Once I began hormones and had chest surgery, life became much simpler, as my former lesbian life faded away gradually. However, what I found is that I did not become more male in my outlook on life. I became fully male in appearance, while retaining many of the values I’d learned in the lesbian community. I did not feel much more comfortable calling myself a man than I had calling myself a woman, or a lesbian, though I felt fine calling myself a guy and definitely felt more comfortable in my own skin. I did not lose my lesbian family of choice, and found those friendships have retained their original intimacy, though I don’t see my old friends as much as I used to. If anything, they are deeper than ever, as I am more centered and thus more capable of truly intimate relationships.

I gradually came to realize that I had not transitioned from female to male. I had transitioned from female to not-female. In the ensuing years, I have come to agree with Kate Bornstein, a transwoman writer and performer, who stated in her book Gender Outlaw, “I know I’m not a man – about that much I’m very clear, and I’ve come to the conclusion that I’m probably not a woman, either.”

I wasn’t raised to be a man. I did not absorb male socialization. I did not have testosterone dominant in my body, with the resulting imperious sex drive, until I was 41 years old. I have never thought of women as other than my equal, and don’t believe I can. I don’t have any of the traditional attitudes considered male in this society. While I am capable of having a monotone discussion about sports, I’d rather have a passionate conversation about life.

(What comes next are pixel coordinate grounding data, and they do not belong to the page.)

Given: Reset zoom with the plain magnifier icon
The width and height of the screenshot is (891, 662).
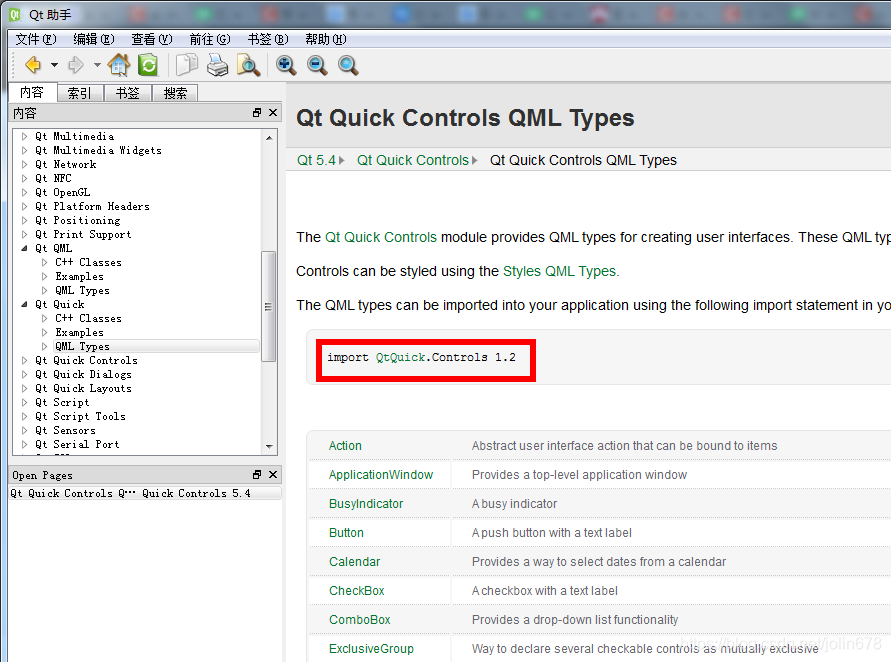Looking at the screenshot, I should tap(346, 65).
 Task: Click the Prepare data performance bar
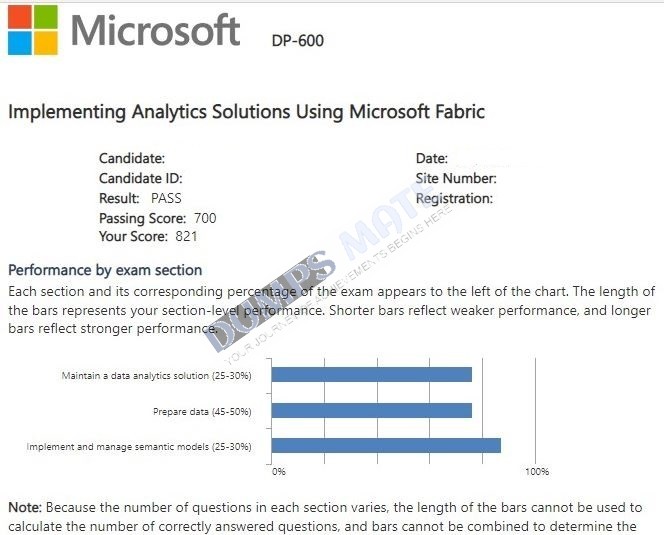pos(372,410)
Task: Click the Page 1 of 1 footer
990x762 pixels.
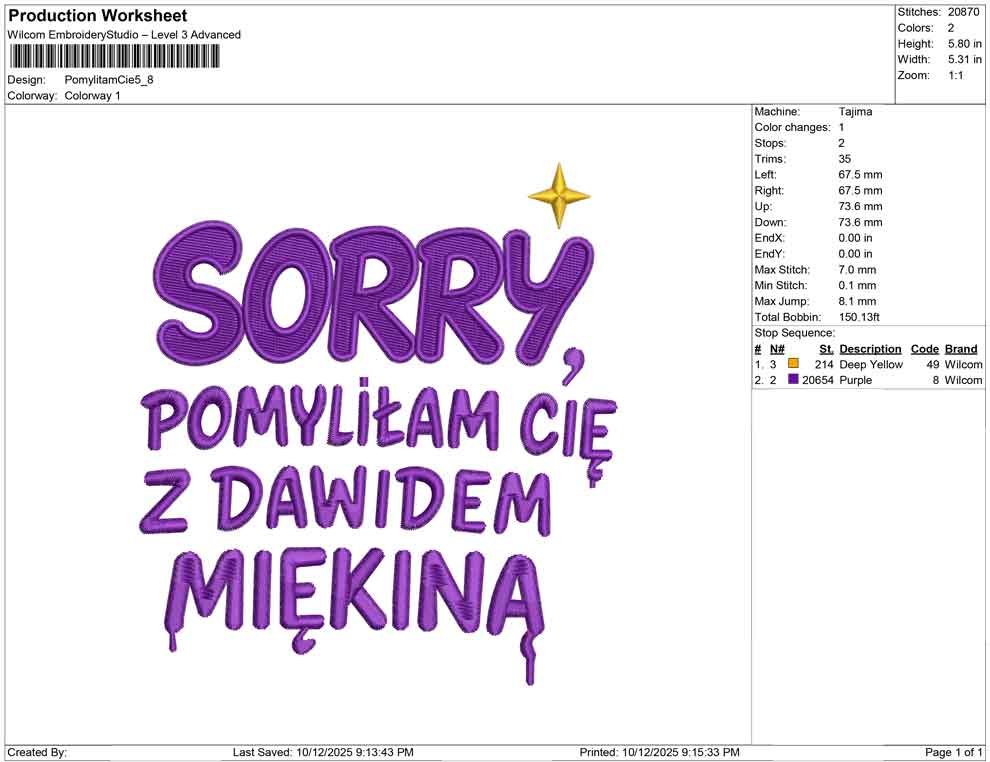Action: tap(953, 752)
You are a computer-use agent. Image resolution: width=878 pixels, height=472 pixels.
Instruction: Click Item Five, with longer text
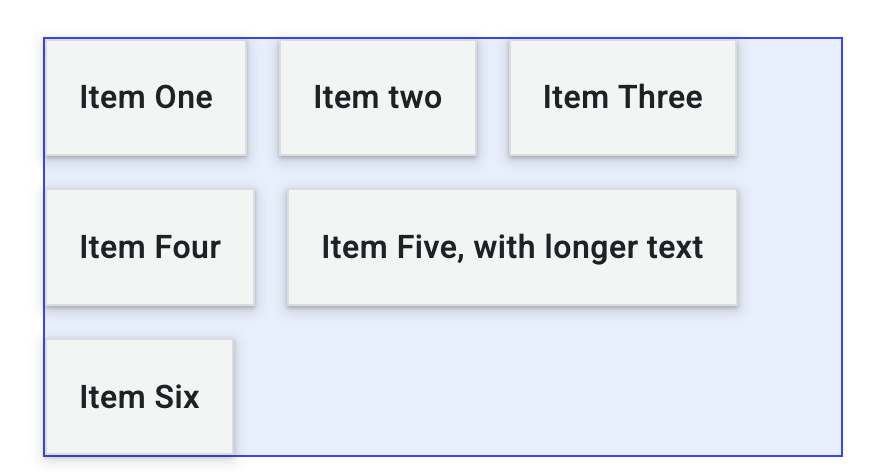pos(512,247)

I’ve become increasingly convinced, both through personal experience and through conversations with other trans people, that it’s not really possible to transition fully from one sex to another. Cismen (men who were born male and are comfortable living male) see me as a man, though they quickly come to realize there’s something not quite man-like about me. Many assume this must mean I’m gay (which I am, but that’s beside the point!) as the thought never enters their minds that perhaps I wasn’t always male. Those cismen who know I’m trans sometimes utilize me as a resource for understanding women’s ways of seeing the world, though I have always been treated respectfully by these men.

Ciswomen see me as a man, though they quickly come to realize there’s something not quite man-like about me. Women, however, tend to feel completely comfortable with me in a way many straight cismen do not – they subconsciously recognize me as “one of them,” though not in a way that makes me feel uncomfortable. It does not feel as if they are seeing me as a woman. Rather, they seem to recognize me as a safety zone, a refuge from other men, of whom they feel they must be wary. I’ve had a number of ciswomen comment with surprise on how comfortable they feel with me. Many of them, unaware that I’m trans, assume this must mean I’m gay. Because the mainstream view still equates “drag queen” and “transsexual,” I’ve never met a cisman or ciswoman yet who has figured out on their own that I was born female. Now, I feel I’m neither man nor woman, though the limitations of English force me to choose sides, if only so I may have terminology with which to describe myself. So, I’m a guy, much more comfortable with male pronouns than female, but not really feeling like “a man.” I’m living la vida media – life in the middle. I have not crossed the bridge from “female” on one side, over an immeasurable chasm, to become “male” on the other side. Rather, I have become the bridge.